Saved entries:
━━━━━━━━━━━━━━━━━━━━

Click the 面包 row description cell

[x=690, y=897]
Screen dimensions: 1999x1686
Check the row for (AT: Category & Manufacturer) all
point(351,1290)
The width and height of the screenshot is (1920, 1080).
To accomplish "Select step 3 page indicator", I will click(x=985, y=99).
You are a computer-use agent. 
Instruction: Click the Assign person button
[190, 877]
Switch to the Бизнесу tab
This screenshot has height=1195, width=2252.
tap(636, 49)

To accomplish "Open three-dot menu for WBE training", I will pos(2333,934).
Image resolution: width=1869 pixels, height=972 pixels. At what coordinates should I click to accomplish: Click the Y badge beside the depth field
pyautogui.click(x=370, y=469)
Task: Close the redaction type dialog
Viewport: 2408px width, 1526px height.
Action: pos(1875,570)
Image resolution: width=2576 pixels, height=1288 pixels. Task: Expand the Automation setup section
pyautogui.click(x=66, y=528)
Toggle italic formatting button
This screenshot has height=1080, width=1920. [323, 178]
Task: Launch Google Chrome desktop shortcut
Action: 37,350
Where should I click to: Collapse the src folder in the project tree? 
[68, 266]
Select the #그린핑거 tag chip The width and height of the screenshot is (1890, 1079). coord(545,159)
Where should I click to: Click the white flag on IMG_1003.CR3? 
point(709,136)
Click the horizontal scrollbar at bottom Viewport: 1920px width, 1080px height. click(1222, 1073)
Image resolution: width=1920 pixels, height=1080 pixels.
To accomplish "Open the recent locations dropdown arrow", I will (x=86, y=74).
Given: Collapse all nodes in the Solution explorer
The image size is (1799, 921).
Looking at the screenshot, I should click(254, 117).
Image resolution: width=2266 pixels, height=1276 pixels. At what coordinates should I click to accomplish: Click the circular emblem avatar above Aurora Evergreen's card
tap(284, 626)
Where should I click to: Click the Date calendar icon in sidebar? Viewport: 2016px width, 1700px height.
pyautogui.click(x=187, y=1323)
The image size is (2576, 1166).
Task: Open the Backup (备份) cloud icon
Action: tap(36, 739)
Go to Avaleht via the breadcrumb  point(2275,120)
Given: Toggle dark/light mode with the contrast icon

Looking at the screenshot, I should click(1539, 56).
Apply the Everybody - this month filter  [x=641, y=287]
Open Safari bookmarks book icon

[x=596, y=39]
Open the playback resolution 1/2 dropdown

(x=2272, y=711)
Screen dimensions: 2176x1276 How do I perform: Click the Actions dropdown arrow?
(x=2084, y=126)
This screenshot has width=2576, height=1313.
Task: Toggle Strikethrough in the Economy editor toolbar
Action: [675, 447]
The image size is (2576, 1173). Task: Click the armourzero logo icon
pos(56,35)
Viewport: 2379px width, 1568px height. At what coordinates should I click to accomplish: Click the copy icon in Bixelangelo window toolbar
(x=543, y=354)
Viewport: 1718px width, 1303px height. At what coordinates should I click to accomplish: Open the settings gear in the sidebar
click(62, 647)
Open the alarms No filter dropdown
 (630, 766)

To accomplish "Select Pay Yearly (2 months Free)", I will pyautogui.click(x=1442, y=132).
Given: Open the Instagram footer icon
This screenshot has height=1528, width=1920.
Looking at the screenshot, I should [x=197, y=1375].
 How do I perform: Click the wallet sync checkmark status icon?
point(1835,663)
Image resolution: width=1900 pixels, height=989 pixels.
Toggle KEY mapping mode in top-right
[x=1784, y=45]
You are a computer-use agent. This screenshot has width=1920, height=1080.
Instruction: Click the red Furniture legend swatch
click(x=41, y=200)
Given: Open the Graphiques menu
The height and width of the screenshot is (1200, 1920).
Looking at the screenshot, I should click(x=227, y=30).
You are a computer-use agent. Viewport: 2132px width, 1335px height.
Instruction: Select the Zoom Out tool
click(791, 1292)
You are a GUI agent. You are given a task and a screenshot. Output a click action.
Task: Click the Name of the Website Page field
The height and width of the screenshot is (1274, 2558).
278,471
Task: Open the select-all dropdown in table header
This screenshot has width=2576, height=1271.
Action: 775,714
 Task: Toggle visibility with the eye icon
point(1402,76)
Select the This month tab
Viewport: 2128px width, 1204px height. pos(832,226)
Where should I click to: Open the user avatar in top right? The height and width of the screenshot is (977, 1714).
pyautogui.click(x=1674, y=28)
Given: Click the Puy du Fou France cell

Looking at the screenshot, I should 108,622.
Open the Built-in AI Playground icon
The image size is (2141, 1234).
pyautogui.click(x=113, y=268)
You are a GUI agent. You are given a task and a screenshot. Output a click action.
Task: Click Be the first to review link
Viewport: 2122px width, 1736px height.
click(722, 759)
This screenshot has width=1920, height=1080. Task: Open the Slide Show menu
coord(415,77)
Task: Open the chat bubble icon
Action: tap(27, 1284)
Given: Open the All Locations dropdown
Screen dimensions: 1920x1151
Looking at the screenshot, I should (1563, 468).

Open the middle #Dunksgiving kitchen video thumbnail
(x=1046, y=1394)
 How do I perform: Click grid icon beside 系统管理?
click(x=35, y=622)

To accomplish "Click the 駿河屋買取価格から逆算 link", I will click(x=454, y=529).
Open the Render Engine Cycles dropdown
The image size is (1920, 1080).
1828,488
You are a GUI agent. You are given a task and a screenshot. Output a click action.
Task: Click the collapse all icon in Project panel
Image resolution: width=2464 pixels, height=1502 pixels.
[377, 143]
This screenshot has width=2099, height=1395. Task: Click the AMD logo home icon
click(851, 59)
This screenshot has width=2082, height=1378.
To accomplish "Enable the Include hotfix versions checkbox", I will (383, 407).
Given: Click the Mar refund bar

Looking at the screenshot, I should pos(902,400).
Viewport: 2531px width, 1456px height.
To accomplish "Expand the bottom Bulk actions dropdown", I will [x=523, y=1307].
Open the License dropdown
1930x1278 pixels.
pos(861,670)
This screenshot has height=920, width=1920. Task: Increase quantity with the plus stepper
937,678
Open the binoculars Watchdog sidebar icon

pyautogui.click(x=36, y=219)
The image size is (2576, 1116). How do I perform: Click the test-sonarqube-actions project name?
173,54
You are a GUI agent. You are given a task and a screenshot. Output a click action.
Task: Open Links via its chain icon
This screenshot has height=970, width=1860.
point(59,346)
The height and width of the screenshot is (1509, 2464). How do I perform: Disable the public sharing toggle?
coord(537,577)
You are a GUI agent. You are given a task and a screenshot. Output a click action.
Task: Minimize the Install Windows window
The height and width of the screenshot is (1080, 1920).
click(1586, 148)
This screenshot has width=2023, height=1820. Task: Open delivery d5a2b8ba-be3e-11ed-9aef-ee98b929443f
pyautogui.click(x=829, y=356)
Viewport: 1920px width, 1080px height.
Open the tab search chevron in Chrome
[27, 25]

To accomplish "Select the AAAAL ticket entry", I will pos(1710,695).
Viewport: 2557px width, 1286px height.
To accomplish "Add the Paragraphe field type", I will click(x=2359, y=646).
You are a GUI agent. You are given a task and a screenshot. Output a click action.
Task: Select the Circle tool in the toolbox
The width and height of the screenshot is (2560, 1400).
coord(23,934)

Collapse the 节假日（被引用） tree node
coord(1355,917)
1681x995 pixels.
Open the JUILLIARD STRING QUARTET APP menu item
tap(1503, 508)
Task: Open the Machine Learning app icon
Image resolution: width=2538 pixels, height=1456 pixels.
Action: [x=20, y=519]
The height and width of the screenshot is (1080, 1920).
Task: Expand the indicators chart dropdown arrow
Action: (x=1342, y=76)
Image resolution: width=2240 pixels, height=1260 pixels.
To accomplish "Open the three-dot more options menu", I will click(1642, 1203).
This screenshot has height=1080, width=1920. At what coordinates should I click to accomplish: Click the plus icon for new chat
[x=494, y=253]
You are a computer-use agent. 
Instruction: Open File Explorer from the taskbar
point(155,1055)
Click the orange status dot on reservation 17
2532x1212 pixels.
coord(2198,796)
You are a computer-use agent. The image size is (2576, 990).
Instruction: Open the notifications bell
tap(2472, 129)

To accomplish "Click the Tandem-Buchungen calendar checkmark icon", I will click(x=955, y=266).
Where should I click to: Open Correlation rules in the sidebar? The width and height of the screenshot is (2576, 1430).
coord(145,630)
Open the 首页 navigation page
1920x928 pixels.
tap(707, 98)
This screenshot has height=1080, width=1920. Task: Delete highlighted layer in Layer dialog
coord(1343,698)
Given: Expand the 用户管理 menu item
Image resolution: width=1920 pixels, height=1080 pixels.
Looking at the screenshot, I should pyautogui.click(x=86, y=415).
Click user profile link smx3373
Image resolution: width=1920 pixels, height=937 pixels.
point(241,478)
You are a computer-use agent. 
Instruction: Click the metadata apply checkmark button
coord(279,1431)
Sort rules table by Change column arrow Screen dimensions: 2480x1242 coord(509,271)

━━━━━━━━━━━━━━━━━━━━

» What the task asks:
Print exactly, and only, the lines running from the one that contains "Open the 首页 navigation page" to the last line of the records above.

» Answer for this exercise:
Open the 首页 navigation page
1920x928 pixels.
tap(707, 98)
This screenshot has height=1080, width=1920. Task: Delete highlighted layer in Layer dialog
coord(1343,698)
Given: Expand the 用户管理 menu item
Image resolution: width=1920 pixels, height=1080 pixels.
Looking at the screenshot, I should pyautogui.click(x=86, y=415).
Click user profile link smx3373
Image resolution: width=1920 pixels, height=937 pixels.
point(241,478)
You are a computer-use agent. 
Instruction: Click the metadata apply checkmark button
coord(279,1431)
Sort rules table by Change column arrow Screen dimensions: 2480x1242 coord(509,271)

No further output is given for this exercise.